→ **TO BE DONE**:
Render the lines of the material below as a JSON list of strings, one string per line, leaving out blank lines. Take only the lines from the one containing "At what coordinates should I click to accomplish: Pick" up to and including the one containing "Action: 137,55".

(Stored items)
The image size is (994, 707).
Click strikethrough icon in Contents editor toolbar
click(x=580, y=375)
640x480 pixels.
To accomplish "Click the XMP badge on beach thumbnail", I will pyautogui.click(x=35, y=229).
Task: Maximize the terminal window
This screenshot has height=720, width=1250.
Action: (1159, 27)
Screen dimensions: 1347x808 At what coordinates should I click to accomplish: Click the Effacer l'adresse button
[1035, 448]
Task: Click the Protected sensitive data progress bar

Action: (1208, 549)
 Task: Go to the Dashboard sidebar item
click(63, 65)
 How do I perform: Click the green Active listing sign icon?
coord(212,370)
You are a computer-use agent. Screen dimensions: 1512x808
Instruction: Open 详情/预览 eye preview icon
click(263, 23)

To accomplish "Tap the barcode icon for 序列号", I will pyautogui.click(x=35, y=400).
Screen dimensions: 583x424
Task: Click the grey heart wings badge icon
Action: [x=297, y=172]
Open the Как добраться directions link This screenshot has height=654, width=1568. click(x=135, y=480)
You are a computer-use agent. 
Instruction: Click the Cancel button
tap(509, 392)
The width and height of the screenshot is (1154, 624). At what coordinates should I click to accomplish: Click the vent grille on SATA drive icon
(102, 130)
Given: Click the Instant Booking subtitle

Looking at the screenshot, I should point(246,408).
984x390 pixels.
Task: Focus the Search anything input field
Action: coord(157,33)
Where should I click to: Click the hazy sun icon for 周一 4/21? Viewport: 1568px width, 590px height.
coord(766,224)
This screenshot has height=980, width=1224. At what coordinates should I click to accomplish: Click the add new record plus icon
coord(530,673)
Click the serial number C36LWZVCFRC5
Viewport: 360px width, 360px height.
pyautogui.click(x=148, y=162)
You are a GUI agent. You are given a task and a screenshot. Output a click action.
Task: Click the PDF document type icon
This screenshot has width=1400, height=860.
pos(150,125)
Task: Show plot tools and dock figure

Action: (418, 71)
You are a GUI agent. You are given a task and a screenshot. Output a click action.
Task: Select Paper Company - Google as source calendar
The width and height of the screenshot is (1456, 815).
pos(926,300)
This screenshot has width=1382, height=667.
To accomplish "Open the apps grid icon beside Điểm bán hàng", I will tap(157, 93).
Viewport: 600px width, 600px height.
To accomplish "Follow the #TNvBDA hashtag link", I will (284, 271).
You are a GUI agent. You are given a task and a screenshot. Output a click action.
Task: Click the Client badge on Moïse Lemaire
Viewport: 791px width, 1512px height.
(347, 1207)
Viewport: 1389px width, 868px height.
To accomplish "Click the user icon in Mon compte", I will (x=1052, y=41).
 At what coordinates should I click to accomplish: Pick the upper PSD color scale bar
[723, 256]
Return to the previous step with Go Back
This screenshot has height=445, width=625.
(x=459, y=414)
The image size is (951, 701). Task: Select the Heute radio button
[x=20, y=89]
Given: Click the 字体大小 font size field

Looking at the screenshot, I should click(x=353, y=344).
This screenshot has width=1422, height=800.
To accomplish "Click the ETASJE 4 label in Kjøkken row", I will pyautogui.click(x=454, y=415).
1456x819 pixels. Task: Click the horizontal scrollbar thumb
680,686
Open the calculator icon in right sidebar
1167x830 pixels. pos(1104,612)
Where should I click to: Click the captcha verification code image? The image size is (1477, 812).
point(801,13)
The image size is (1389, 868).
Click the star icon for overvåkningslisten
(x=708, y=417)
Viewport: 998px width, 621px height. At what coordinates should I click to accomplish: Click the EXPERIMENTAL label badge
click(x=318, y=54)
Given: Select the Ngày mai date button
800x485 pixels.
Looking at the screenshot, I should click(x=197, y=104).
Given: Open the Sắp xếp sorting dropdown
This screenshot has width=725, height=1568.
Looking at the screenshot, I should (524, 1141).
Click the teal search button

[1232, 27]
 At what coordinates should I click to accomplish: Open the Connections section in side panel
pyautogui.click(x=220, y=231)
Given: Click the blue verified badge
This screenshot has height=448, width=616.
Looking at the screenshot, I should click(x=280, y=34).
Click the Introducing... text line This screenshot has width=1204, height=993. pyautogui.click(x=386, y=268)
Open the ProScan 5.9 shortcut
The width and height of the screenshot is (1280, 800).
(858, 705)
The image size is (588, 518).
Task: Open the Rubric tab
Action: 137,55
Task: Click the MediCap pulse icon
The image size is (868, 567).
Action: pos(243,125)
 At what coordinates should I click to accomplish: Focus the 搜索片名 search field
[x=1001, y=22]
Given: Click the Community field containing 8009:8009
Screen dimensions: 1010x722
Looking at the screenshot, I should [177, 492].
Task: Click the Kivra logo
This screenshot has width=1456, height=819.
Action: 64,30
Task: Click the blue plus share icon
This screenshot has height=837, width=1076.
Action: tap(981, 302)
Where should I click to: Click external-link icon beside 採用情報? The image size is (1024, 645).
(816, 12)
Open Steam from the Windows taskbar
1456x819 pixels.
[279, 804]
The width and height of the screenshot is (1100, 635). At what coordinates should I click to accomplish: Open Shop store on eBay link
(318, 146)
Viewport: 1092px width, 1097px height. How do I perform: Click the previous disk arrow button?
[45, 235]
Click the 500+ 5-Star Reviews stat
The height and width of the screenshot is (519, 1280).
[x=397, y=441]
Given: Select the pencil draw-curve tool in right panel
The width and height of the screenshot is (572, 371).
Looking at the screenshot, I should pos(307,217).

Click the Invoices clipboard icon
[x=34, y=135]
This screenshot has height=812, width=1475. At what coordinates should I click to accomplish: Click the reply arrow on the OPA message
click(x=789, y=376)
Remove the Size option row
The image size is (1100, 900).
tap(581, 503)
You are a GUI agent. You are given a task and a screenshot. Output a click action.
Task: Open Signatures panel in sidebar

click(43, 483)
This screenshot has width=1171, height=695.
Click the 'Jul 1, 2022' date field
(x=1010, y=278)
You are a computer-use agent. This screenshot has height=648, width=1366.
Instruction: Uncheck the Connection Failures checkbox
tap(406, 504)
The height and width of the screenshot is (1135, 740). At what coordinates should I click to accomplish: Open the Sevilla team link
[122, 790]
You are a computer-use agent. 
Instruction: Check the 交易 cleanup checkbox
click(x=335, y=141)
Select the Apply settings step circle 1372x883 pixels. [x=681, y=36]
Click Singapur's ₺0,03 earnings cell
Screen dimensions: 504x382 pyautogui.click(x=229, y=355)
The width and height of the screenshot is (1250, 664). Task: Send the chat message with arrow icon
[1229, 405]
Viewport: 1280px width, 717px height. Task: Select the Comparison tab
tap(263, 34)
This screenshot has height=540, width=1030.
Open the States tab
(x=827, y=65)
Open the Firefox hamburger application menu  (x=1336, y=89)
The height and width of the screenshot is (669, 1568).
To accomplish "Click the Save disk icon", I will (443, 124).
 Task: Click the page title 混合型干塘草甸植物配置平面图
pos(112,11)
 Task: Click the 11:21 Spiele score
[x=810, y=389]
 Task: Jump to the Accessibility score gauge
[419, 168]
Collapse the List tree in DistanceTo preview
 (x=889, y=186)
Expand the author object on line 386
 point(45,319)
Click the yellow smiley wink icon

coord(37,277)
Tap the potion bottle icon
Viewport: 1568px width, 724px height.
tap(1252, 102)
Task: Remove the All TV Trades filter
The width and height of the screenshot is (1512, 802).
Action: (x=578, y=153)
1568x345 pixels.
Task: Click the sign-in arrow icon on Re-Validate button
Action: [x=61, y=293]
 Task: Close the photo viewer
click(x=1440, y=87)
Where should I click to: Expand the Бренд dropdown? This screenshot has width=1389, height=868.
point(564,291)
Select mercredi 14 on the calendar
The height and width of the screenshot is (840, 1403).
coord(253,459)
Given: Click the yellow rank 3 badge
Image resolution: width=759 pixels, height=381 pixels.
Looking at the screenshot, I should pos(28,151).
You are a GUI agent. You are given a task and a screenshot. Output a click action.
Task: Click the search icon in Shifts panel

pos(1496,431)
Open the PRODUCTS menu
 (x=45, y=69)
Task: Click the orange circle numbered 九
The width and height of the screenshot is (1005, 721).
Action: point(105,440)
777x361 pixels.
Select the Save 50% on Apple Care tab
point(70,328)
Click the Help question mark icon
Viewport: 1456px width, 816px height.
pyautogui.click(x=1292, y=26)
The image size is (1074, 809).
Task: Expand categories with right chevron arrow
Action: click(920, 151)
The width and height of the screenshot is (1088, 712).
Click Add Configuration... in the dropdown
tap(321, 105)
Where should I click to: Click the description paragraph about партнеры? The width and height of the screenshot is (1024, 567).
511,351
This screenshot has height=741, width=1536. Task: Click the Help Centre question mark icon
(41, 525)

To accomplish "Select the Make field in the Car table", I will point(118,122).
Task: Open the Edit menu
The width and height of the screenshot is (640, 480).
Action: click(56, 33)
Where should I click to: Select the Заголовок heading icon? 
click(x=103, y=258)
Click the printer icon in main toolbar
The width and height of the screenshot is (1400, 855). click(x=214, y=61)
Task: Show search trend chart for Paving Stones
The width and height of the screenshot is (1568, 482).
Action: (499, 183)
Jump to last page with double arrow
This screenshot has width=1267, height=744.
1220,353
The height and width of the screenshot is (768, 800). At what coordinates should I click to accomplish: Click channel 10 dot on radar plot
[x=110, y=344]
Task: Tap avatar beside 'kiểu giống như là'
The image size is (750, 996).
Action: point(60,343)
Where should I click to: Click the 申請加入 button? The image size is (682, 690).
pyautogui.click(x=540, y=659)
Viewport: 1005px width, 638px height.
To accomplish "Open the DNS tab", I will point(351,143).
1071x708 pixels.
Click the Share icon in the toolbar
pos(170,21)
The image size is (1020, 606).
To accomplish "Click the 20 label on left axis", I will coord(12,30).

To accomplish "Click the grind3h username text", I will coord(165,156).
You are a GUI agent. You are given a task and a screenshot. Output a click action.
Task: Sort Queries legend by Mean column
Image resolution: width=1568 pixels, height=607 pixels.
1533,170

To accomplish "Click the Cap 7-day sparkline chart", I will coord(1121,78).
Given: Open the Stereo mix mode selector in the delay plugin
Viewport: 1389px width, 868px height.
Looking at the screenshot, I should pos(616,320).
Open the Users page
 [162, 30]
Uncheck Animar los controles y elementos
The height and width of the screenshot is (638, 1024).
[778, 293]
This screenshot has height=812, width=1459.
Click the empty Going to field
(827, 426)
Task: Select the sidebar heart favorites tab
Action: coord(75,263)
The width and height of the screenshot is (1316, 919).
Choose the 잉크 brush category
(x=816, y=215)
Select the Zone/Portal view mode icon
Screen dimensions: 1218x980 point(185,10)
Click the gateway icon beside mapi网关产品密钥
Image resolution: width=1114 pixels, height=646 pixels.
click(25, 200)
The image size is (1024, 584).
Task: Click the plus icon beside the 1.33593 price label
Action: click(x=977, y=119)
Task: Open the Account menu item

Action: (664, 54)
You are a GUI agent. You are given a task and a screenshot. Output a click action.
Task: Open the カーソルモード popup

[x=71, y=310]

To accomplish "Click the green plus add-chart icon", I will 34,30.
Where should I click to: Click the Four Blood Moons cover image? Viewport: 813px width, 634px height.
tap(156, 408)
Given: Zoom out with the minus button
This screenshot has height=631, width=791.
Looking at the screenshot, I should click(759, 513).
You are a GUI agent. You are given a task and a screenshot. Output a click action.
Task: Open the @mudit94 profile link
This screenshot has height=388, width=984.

→ **THE REPLY**:
[
  " At what coordinates should I click to accomplish: Pick the upper PSD color scale bar",
  "[723, 256]",
  "Return to the previous step with Go Back",
  "This screenshot has height=445, width=625.",
  "(x=459, y=414)",
  "The image size is (951, 701). Task: Select the Heute radio button",
  "[x=20, y=89]",
  "Given: Click the 字体大小 font size field",
  "Looking at the screenshot, I should click(x=353, y=344).",
  "This screenshot has width=1422, height=800.",
  "To accomplish \"Click the ETASJE 4 label in Kjøkken row\", I will pyautogui.click(x=454, y=415).",
  "1456x819 pixels. Task: Click the horizontal scrollbar thumb",
  "680,686",
  "Open the calculator icon in right sidebar",
  "1167x830 pixels. pos(1104,612)",
  "Where should I click to: Click the captcha verification code image? The image size is (1477, 812).",
  "point(801,13)",
  "The image size is (1389, 868).",
  "Click the star icon for overvåkningslisten",
  "(x=708, y=417)",
  "Viewport: 998px width, 621px height. At what coordinates should I click to accomplish: Click the EXPERIMENTAL label badge",
  "click(x=318, y=54)",
  "Given: Select the Ngày mai date button",
  "800x485 pixels.",
  "Looking at the screenshot, I should click(x=197, y=104).",
  "Given: Open the Sắp xếp sorting dropdown",
  "This screenshot has width=725, height=1568.",
  "Looking at the screenshot, I should (524, 1141).",
  "Click the teal search button",
  "[1232, 27]",
  " At what coordinates should I click to accomplish: Open the Connections section in side panel",
  "pyautogui.click(x=220, y=231)",
  "Given: Click the blue verified badge",
  "This screenshot has height=448, width=616.",
  "Looking at the screenshot, I should click(x=280, y=34).",
  "Click the Introducing... text line This screenshot has width=1204, height=993. pyautogui.click(x=386, y=268)",
  "Open the ProScan 5.9 shortcut",
  "The width and height of the screenshot is (1280, 800).",
  "(858, 705)",
  "The image size is (588, 518).",
  "Task: Open the Rubric tab",
  "Action: 137,55"
]